▸ Required action:
Transcribe all the lines below exactly. Omit the pictures.

▸ Extracted data:

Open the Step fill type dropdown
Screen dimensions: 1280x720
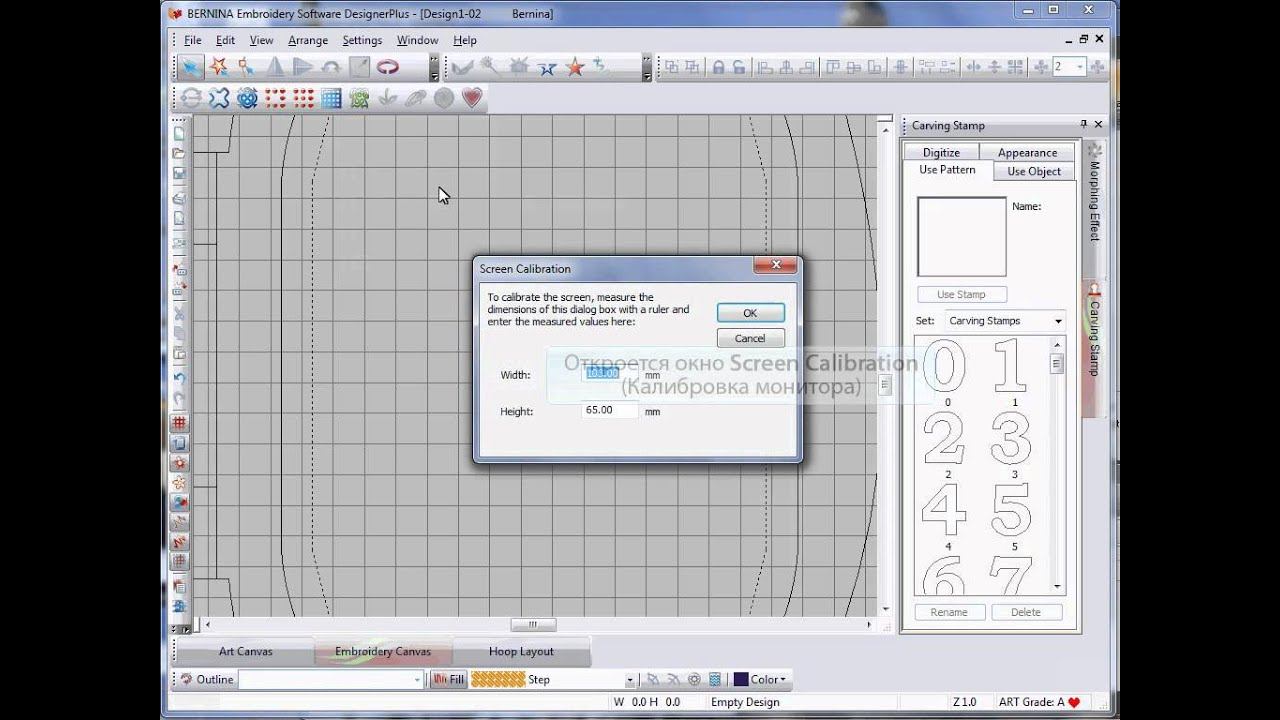[x=630, y=680]
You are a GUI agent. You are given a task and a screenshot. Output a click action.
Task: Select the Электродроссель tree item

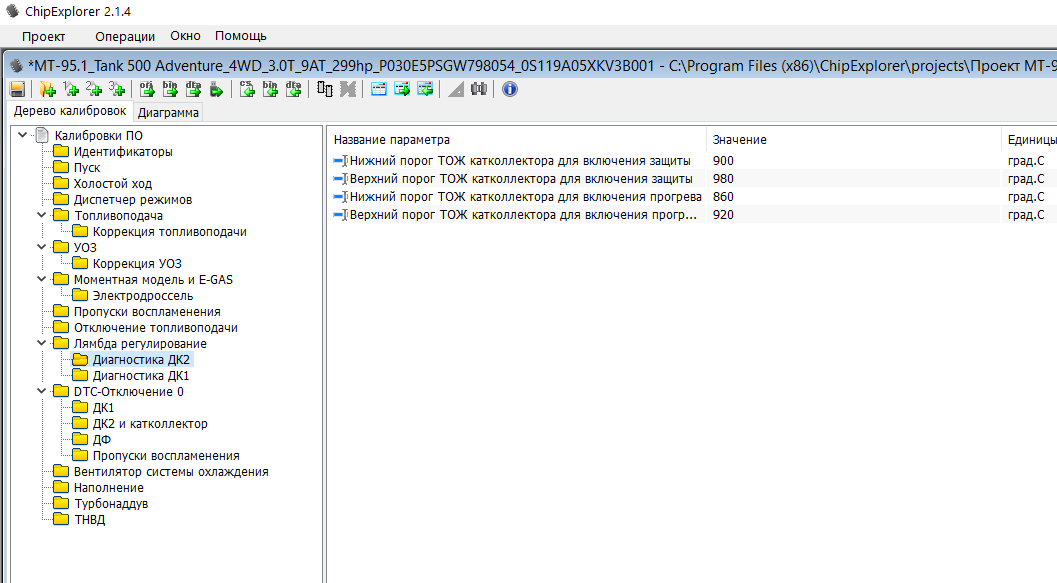coord(142,296)
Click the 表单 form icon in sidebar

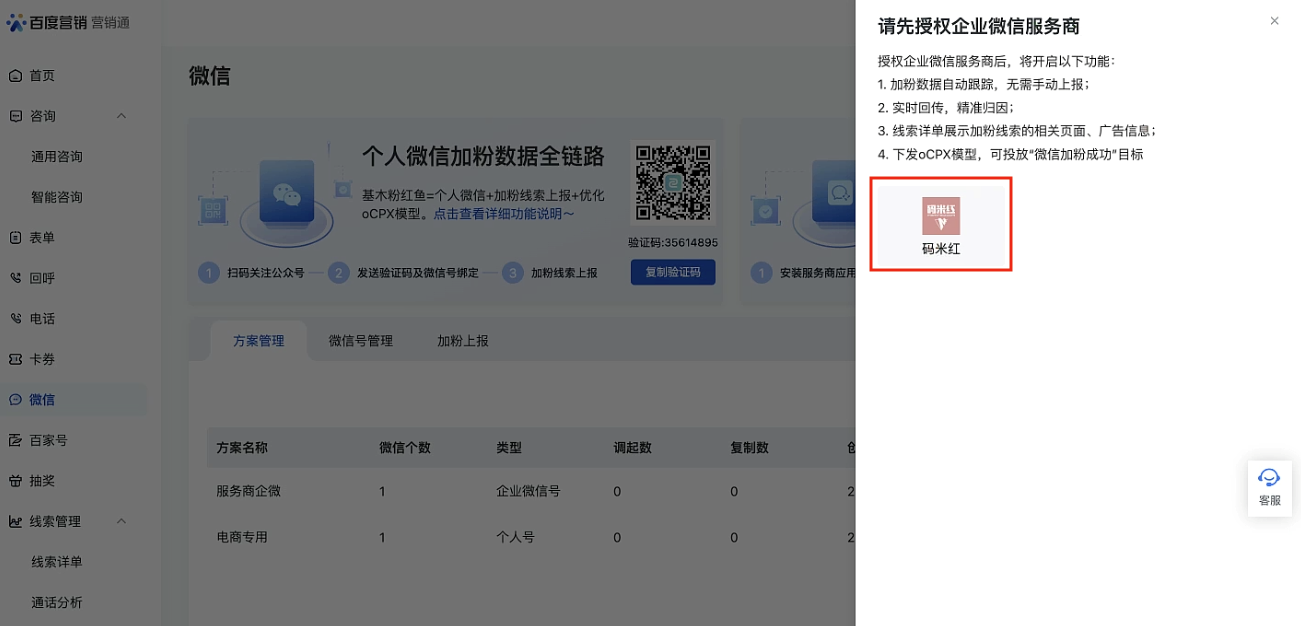click(x=16, y=238)
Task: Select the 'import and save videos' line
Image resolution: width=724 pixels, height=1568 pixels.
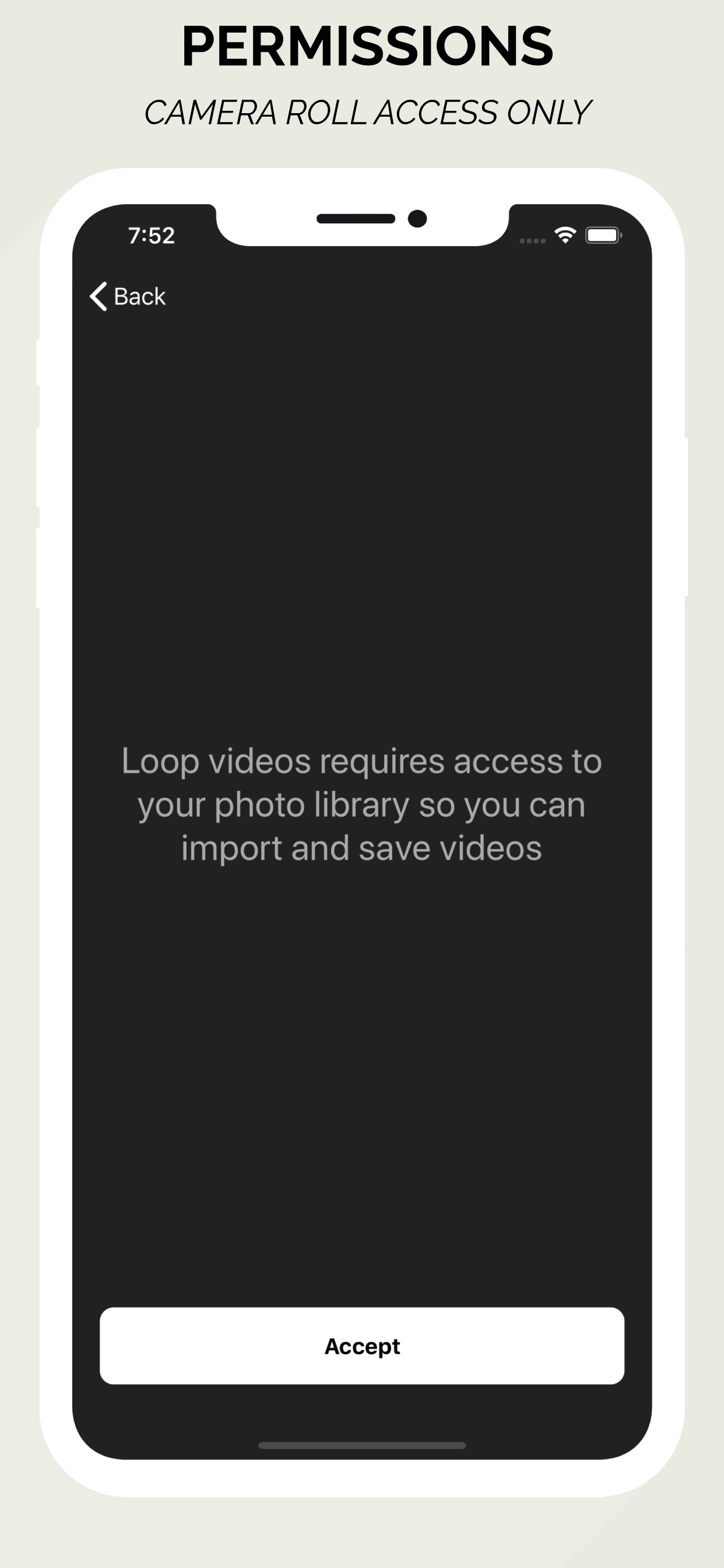Action: click(x=362, y=848)
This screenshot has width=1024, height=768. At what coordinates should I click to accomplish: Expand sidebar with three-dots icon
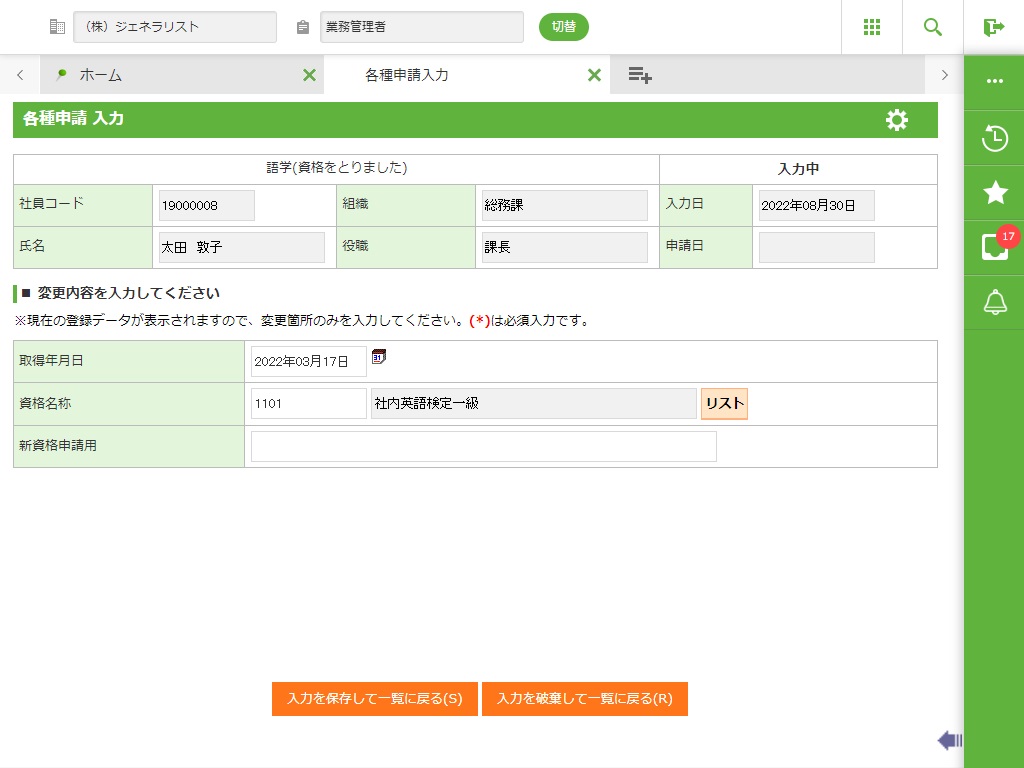[995, 82]
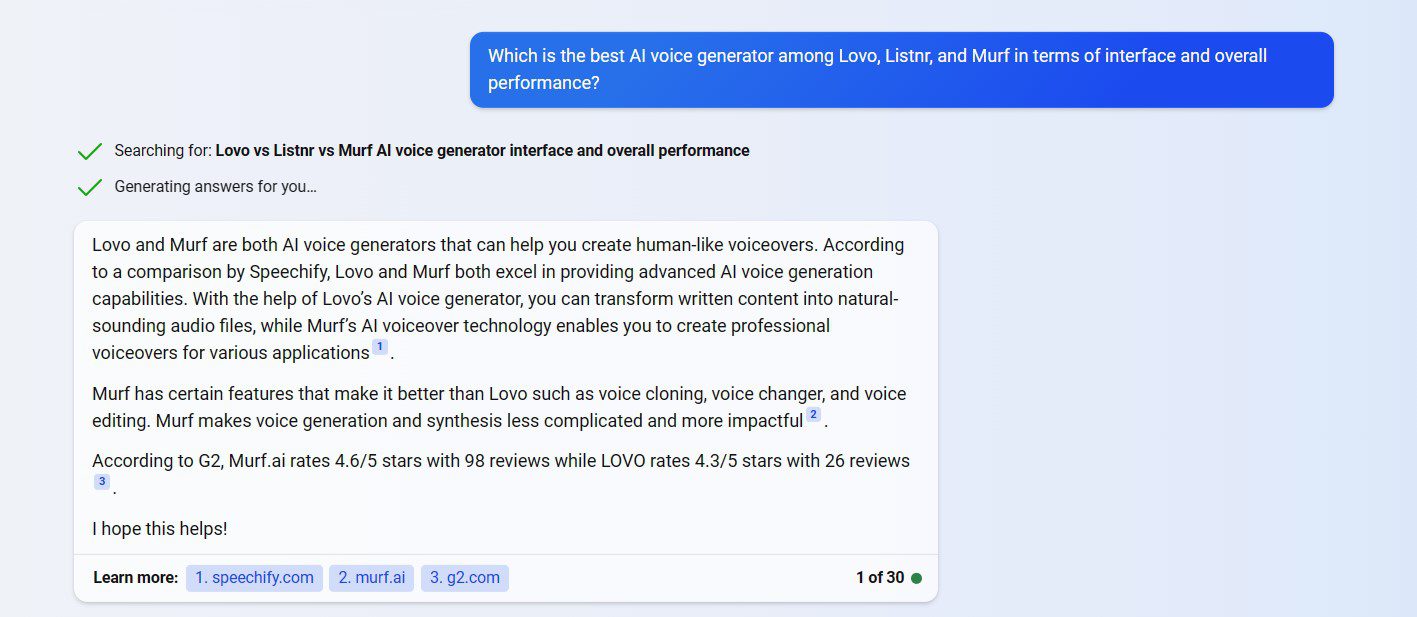The height and width of the screenshot is (617, 1417).
Task: Select citation marker 2 after impactful text
Action: [813, 414]
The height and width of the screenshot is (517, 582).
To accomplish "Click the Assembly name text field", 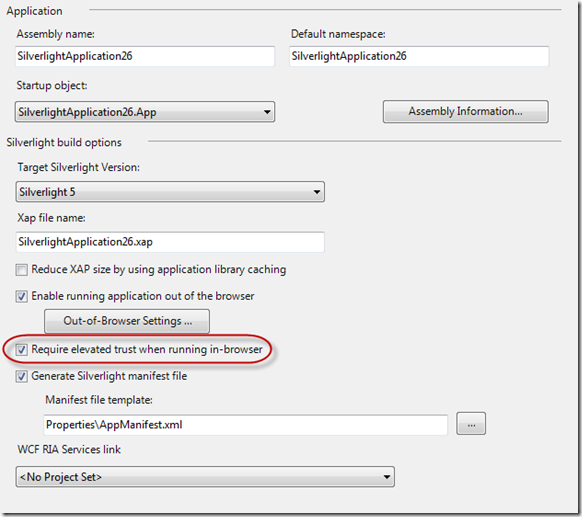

▸ Expected answer:
Open the Step fill type dropdown
Screen dimensions: 1280x720
[x=630, y=680]
You are a GUI agent. You are given a task and a screenshot. Output a click action.
Task: Select the Электродроссель tree item

coord(142,296)
Click the 表单 form icon in sidebar

click(x=16, y=238)
Task: Select the 'import and save videos' line
Image resolution: width=724 pixels, height=1568 pixels.
Action: click(x=362, y=848)
This screenshot has width=1024, height=768. At what coordinates should I click to accomplish: Expand sidebar with three-dots icon
[995, 82]
The height and width of the screenshot is (617, 1417).
Task: Select citation marker 2 after impactful text
Action: [813, 414]
The height and width of the screenshot is (517, 582).
To accomplish "Click the Assembly name text field", 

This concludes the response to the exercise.